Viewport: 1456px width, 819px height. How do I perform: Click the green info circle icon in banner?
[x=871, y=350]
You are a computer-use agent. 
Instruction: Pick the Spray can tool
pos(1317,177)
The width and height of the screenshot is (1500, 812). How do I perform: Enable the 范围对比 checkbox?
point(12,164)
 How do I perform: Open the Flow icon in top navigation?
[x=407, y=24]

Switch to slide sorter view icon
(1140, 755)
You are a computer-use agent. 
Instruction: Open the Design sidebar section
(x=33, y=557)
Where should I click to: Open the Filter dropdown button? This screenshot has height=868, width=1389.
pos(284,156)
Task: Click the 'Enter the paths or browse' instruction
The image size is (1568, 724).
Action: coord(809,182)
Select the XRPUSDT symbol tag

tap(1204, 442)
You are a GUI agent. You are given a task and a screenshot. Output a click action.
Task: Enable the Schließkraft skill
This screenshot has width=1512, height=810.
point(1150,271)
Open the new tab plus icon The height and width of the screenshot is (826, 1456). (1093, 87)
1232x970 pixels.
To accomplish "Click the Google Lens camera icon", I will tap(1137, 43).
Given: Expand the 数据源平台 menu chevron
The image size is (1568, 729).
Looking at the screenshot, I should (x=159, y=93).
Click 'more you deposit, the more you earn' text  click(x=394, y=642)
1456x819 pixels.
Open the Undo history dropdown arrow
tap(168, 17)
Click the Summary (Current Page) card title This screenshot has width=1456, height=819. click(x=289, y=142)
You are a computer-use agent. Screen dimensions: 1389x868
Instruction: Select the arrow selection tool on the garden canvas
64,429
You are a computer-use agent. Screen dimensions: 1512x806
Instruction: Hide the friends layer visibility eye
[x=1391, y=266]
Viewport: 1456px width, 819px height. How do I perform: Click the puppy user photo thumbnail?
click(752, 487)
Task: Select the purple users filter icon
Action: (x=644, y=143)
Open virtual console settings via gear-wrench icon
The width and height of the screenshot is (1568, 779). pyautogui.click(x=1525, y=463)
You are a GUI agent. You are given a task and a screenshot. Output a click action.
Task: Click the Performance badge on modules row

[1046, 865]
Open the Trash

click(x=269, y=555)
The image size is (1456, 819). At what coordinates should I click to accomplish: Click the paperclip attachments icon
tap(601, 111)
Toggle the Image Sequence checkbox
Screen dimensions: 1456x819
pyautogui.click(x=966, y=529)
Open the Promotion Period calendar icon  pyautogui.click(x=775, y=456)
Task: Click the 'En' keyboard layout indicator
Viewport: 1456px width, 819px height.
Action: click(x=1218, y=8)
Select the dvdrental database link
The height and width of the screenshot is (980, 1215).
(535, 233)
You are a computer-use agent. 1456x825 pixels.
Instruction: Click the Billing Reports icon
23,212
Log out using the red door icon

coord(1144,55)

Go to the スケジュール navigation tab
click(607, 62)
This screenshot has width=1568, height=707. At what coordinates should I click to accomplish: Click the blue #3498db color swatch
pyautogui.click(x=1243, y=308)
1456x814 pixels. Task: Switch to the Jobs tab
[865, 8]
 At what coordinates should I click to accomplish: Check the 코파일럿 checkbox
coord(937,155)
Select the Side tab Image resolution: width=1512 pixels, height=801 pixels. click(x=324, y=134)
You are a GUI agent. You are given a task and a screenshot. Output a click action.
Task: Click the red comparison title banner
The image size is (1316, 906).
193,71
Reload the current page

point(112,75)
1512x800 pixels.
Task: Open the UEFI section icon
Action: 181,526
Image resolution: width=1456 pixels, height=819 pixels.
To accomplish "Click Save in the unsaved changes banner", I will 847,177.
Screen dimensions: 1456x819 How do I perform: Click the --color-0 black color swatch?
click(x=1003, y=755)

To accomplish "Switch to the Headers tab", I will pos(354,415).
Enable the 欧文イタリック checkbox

*Task details*
Scan the material for the word "computer". Return every line where it is found.

*Response for this exercise*
You are a computer-use agent. 
You are a computer-use agent. 
You are a computer-use agent. Screen dimensions: 1389x868
You are a computer-use agent. Screen dimensions: 1512x806
You are a computer-use agent. 1456x825 pixels.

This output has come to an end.